Largest college focuses on enrollment and retention

By Cory Ray, @coryray_DE

With recent budget cuts, the College of Liberal Arts must learn to be less liberal with spending money.

The college, which is the largest on campus, was given a total budget cut of $673,000, or 2.5 percent, for this fiscal year. 

Despite the cut, Dean Meera Komarraju said the college did not cut any of its programs.


Komarraju became dean on July 1 amid the budget cut crisis, and said the decisions regarding cuts were made before she entered office. Since then, Komarraju has worked to ensure the college can retain its programs.

Anticipating upcoming cuts, the dean’s office set aside a portion of money from savings to accommodate the loss.

Other funds come from vacant staff positions that the college chose to leave unfilled for this year. The money reserved for those salaries will go to satisfy the cut.

Komarraju said the college has, as of now, not seen a reduction of graduate assistantships — a demographic that SIU System President Randy Dunn said may experience some of the hardest hits.

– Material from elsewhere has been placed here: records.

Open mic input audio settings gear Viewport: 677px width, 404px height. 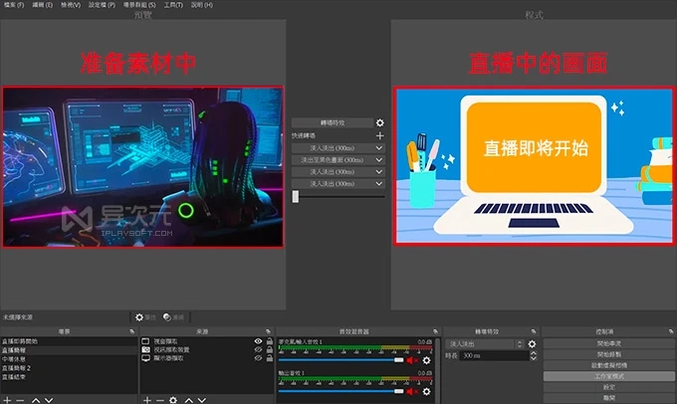click(x=426, y=360)
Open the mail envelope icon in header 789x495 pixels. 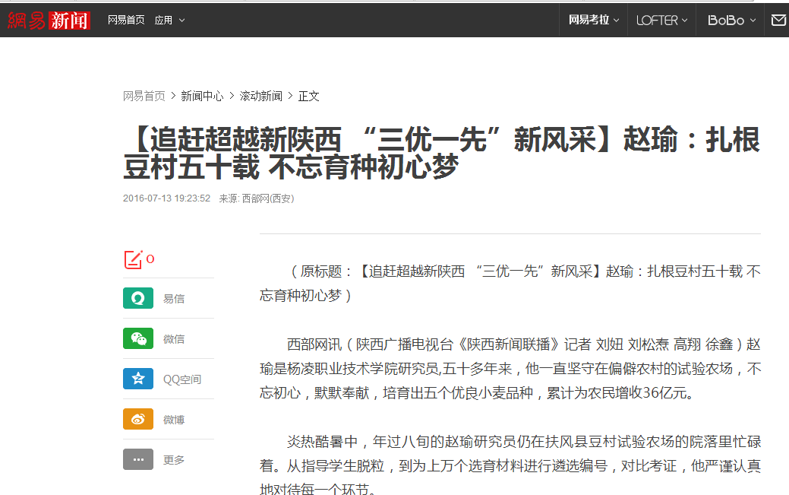point(778,21)
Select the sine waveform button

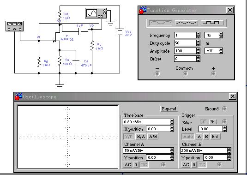click(x=160, y=23)
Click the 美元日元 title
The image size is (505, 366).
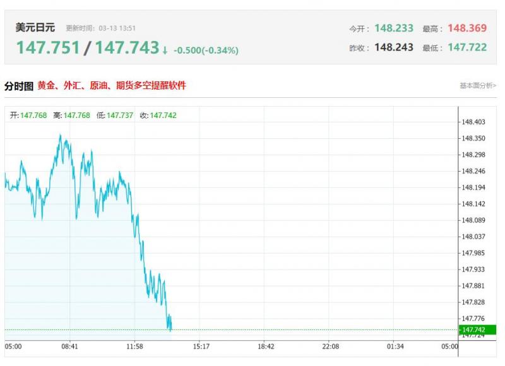point(35,28)
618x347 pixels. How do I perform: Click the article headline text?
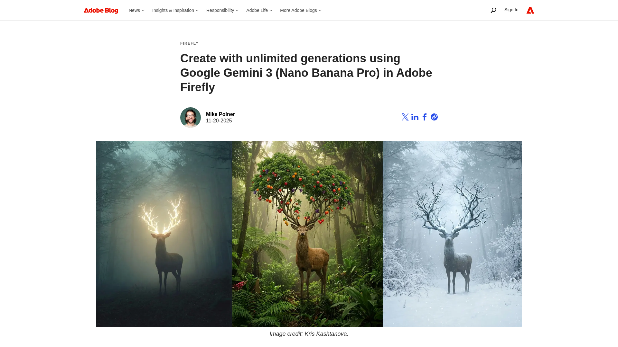(x=306, y=73)
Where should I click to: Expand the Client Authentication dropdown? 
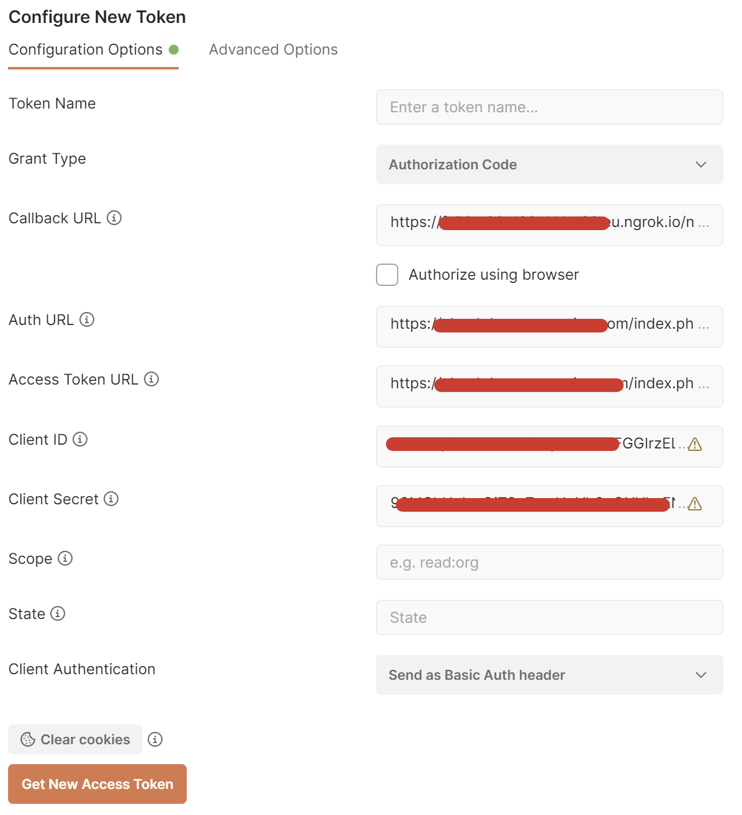[550, 675]
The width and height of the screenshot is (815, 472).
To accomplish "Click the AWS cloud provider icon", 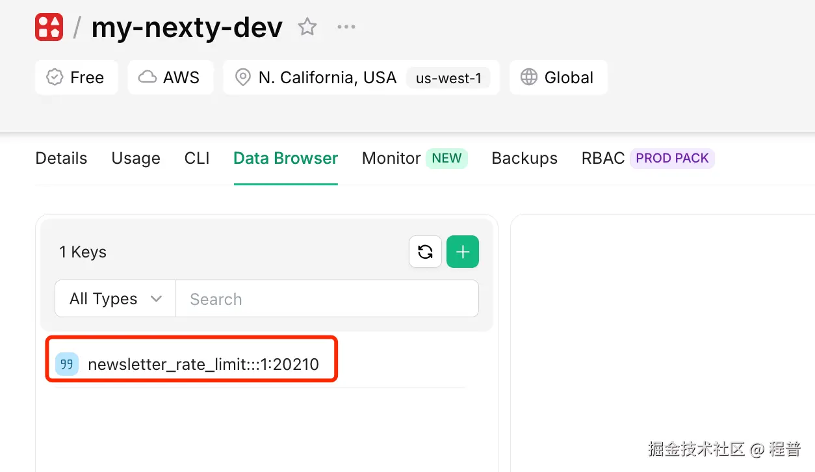I will 150,77.
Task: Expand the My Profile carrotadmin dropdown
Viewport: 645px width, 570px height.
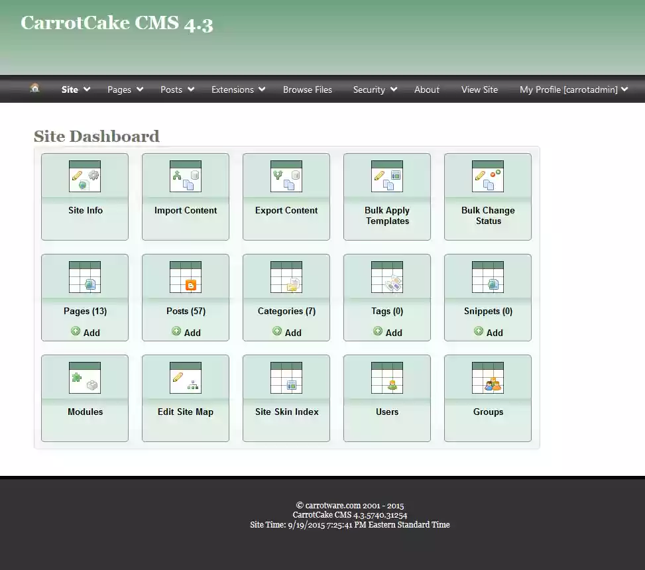Action: coord(573,89)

While the college cannot control the state budget, Komarraju believes by focusing on aspects it can control, like enrollment and retention, the effects of the budget will become less noticeable.

“We don’t have a lot of money, but we have people. We have talented people,” Komarraju said.

To increase enrollment, the college will make more appearances at college fairs than in the past, and Komarraju asked all of the college’s 17 departments to participate.


Regarding retention, Komarraju encouraged every department to assist students on academic probation. For new students, the college is focusing on creating an increased sense of belonging by appearing at orientation and personally welcoming students.

Sierra Scroggins, a freshman studying psychology from Chicago, attended the psychology department’s welcome party. Scroggins, who wants to be a clinical psychologist in the future, said the party specifically helped her learn about how to pursue her interests.

Scroggins also met students from her major that she spends time with outside of class.

“It’s nice having people in your major and making friends with them,” Scroggins said.

Komarraju said efforts to increase alumni relations and encouraging faculty and graduate students to apply for grants. Grants and alumni donations will provide a net in case the budget should fall according to Komarraju.

“I have a good feeling that tomorrow will be a better day,” Komarraju said. “I still say, okay, let’s try to do as much of it as we can in a more frugal way, but let’s to do it.”